Test Loss: 0.21200621128082275
Test Accuracy: 0.9108684062957764


Task 1:
The structure of this RNN is multiple layers starting with an encoder to convert the text stream and an embedding layer to convert the data a second time into trainable vectors.  The relu activation function is used while training in this structure.  Following this is a bidirectional wrapper which is used for running the inputs in two ways which allows the network to preserve information when training.  Lastly, this RNN structure uses two dense layers for converting the trained output vectors into a single output.  The metric I am using to measure performance is the built in accuracy metric in the compile function.

In [22]:
model = tf.keras.Sequential([
    encoder,
    tf.keras.layers.Embedding(len(encoder.get_vocabulary()), 64, mask_zero=True),
    tf.keras.layers.Bidirectional(tf.keras.layers.LSTM(64,  return_sequences=True)),
    tf.keras.layers.Bidirectional(tf.keras.layers.LSTM(32)),
    tf.keras.layers.Dense(64, activation='relu'),
    tf.keras.layers.Dropout(0.5),
    tf.keras.layers.Dense(1)
])

In [24]:
model.compile(loss=tf.keras.losses.BinaryCrossentropy(from_logits=True),
              optimizer=tf.keras.optimizers.Adam(1e-4),
              metrics=['accuracy'])

In [25]:
history = model.fit(train_dataset, epochs=1,
                    validation_data=test_dataset,
                    validation_steps=30)



In [26]:
test_loss, test_acc = model.evaluate(test_dataset)

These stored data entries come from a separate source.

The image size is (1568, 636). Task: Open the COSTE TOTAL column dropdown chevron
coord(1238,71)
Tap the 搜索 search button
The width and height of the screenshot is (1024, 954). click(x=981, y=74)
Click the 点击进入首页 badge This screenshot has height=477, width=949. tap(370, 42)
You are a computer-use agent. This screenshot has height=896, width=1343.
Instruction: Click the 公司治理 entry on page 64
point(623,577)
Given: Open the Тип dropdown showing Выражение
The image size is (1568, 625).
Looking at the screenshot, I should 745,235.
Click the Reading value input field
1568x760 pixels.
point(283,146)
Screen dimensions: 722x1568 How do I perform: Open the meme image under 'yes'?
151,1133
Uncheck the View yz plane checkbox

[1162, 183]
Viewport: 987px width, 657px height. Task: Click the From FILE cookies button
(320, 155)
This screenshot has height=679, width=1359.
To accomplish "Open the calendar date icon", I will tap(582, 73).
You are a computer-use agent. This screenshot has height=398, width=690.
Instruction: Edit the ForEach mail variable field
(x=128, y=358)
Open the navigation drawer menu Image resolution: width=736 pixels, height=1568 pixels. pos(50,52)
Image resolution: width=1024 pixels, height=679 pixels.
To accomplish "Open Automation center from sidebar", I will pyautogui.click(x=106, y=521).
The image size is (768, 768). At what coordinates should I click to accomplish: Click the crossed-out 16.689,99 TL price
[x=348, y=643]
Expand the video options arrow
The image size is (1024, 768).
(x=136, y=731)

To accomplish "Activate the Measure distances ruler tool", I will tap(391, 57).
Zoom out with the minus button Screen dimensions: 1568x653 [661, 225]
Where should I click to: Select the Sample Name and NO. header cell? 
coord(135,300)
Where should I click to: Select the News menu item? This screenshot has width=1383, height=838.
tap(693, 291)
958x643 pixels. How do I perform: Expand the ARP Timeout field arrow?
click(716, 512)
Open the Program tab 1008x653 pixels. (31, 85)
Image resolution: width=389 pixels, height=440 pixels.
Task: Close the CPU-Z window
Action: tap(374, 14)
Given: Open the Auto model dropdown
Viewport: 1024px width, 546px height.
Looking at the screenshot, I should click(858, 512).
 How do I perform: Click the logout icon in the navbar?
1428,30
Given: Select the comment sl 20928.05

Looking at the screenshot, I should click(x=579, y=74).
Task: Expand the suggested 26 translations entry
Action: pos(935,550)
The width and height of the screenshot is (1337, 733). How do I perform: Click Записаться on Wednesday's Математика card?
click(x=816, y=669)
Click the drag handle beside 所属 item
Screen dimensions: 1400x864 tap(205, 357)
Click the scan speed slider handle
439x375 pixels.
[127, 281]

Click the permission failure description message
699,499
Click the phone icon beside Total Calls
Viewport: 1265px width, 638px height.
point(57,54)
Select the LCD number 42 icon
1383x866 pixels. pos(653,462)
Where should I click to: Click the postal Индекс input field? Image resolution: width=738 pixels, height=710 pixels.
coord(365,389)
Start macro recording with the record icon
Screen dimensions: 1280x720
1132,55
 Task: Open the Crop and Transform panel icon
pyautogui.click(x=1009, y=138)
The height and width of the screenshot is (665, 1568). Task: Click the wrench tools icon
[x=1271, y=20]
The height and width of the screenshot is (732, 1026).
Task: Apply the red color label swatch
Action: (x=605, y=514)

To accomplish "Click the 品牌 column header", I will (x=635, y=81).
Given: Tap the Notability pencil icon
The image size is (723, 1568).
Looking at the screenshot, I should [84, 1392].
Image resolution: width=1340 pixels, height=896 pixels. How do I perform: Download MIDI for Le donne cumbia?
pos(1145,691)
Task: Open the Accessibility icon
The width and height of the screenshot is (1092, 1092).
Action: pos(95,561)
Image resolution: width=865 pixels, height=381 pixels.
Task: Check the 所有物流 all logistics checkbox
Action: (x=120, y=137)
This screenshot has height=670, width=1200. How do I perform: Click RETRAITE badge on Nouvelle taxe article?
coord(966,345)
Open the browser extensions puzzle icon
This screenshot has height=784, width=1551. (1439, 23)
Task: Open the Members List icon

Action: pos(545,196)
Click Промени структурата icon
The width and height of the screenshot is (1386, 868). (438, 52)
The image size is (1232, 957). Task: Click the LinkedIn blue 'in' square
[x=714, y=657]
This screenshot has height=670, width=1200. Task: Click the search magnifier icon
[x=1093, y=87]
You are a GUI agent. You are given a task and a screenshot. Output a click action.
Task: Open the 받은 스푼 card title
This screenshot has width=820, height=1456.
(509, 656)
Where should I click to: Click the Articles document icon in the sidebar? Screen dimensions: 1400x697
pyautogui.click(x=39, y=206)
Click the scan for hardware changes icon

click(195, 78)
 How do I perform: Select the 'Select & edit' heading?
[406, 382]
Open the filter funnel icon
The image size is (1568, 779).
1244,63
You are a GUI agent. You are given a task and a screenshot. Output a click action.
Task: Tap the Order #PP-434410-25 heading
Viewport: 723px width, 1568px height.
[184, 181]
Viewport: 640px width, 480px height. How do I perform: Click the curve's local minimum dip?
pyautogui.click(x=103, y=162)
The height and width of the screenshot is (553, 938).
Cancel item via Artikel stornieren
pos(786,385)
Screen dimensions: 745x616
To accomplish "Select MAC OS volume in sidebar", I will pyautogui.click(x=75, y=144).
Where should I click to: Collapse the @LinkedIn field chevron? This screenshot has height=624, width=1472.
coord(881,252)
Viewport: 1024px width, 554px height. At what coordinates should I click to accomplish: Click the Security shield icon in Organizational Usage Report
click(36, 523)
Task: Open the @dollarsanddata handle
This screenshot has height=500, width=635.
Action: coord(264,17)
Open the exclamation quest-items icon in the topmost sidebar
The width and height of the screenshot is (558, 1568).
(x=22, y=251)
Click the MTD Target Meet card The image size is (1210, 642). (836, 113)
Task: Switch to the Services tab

print('Test Loss:', test_loss)
print('Test Accuracy:', test_acc)

Test Loss: 0.21233096718788147
Test Accuracy: 0.9087894558906555


In [29]:
sample_text = ('This place has an awesome vegetarian/vegan menu option!!'
               'Everything was very tasty.')
predictions = model.predict(np.array([sample_text]))
print(predictions)

[[4.067574]]


Task 2:
I did not notice any major differences in my results between the two trainings.  One major issue I came into was that fact that my data was incredibly slow to train, so I was only able to get one epoch to finish.  Each training took upwards of 3 hours to complete one epoch only, so this could have a large effect on why my results were so similar.